Given instruction: Please output, unchanged, every row between the line holding "At what coordinates should I click to accomplish: Expand" and the line holding "Action: tap(21, 82)", inclusive.
____
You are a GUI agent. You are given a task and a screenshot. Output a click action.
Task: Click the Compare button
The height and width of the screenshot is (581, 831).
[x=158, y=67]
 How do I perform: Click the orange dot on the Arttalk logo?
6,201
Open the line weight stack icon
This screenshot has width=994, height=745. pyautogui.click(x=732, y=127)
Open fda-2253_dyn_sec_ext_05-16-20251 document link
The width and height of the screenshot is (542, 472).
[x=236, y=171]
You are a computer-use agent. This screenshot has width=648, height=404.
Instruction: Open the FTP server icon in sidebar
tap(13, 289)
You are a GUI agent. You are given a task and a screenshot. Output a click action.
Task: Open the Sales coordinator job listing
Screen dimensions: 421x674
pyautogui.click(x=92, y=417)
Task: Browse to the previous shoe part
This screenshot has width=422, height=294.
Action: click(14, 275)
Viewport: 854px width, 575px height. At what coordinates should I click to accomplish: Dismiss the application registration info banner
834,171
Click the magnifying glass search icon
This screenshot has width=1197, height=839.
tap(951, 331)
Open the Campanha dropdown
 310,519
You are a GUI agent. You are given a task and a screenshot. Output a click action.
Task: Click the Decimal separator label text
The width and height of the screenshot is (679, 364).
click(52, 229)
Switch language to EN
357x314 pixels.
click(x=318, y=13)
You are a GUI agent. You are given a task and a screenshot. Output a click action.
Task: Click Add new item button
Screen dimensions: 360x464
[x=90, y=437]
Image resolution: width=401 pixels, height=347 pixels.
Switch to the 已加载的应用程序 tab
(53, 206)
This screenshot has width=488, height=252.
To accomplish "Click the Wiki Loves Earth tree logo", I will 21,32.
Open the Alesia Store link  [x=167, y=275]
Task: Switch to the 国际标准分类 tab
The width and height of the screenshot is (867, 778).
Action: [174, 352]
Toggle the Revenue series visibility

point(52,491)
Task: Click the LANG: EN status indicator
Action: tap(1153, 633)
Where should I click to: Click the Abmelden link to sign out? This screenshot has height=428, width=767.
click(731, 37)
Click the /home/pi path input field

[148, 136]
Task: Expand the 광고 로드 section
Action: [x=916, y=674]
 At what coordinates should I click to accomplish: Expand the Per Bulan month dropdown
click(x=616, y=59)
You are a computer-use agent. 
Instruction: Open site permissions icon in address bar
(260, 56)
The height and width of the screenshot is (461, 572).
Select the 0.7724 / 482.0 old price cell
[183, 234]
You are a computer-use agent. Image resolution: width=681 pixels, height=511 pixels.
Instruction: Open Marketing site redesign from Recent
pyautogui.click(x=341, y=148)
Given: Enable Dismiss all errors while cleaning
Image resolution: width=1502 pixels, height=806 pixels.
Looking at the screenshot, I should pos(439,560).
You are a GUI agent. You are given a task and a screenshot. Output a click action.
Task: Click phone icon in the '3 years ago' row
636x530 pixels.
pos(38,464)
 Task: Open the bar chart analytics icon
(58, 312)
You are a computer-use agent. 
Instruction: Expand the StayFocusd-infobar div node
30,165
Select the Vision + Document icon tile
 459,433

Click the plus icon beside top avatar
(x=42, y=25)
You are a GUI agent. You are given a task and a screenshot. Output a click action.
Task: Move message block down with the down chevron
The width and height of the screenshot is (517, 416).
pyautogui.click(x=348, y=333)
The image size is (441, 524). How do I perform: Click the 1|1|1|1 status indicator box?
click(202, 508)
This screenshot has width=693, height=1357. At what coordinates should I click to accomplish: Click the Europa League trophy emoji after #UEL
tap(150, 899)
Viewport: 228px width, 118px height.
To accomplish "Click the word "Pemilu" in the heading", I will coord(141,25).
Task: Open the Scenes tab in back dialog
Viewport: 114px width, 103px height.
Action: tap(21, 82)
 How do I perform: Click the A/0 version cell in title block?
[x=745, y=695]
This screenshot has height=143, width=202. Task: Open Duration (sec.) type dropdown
____
Solution to this problem:
 At what coordinates should I click to accomplish: Expand the Per Bulan month dropdown
click(x=616, y=59)
You are a computer-use agent. 
Instruction: Open site permissions icon in address bar
(260, 56)
The height and width of the screenshot is (461, 572).
Select the 0.7724 / 482.0 old price cell
[183, 234]
You are a computer-use agent. Image resolution: width=681 pixels, height=511 pixels.
Instruction: Open Marketing site redesign from Recent
pyautogui.click(x=341, y=148)
Given: Enable Dismiss all errors while cleaning
Image resolution: width=1502 pixels, height=806 pixels.
Looking at the screenshot, I should pos(439,560).
You are a GUI agent. You are given a task and a screenshot. Output a click action.
Task: Click phone icon in the '3 years ago' row
636x530 pixels.
pos(38,464)
 Task: Open the bar chart analytics icon
(58, 312)
You are a computer-use agent. 
Instruction: Expand the StayFocusd-infobar div node
30,165
Select the Vision + Document icon tile
 459,433

Click the plus icon beside top avatar
(x=42, y=25)
You are a GUI agent. You are given a task and a screenshot. Output a click action.
Task: Move message block down with the down chevron
The width and height of the screenshot is (517, 416).
pyautogui.click(x=348, y=333)
The image size is (441, 524). How do I perform: Click the 1|1|1|1 status indicator box?
click(202, 508)
This screenshot has width=693, height=1357. At what coordinates should I click to accomplish: Click the Europa League trophy emoji after #UEL
tap(150, 899)
Viewport: 228px width, 118px height.
To accomplish "Click the word "Pemilu" in the heading", I will coord(141,25).
Task: Open the Scenes tab in back dialog
Viewport: 114px width, 103px height.
Action: tap(21, 82)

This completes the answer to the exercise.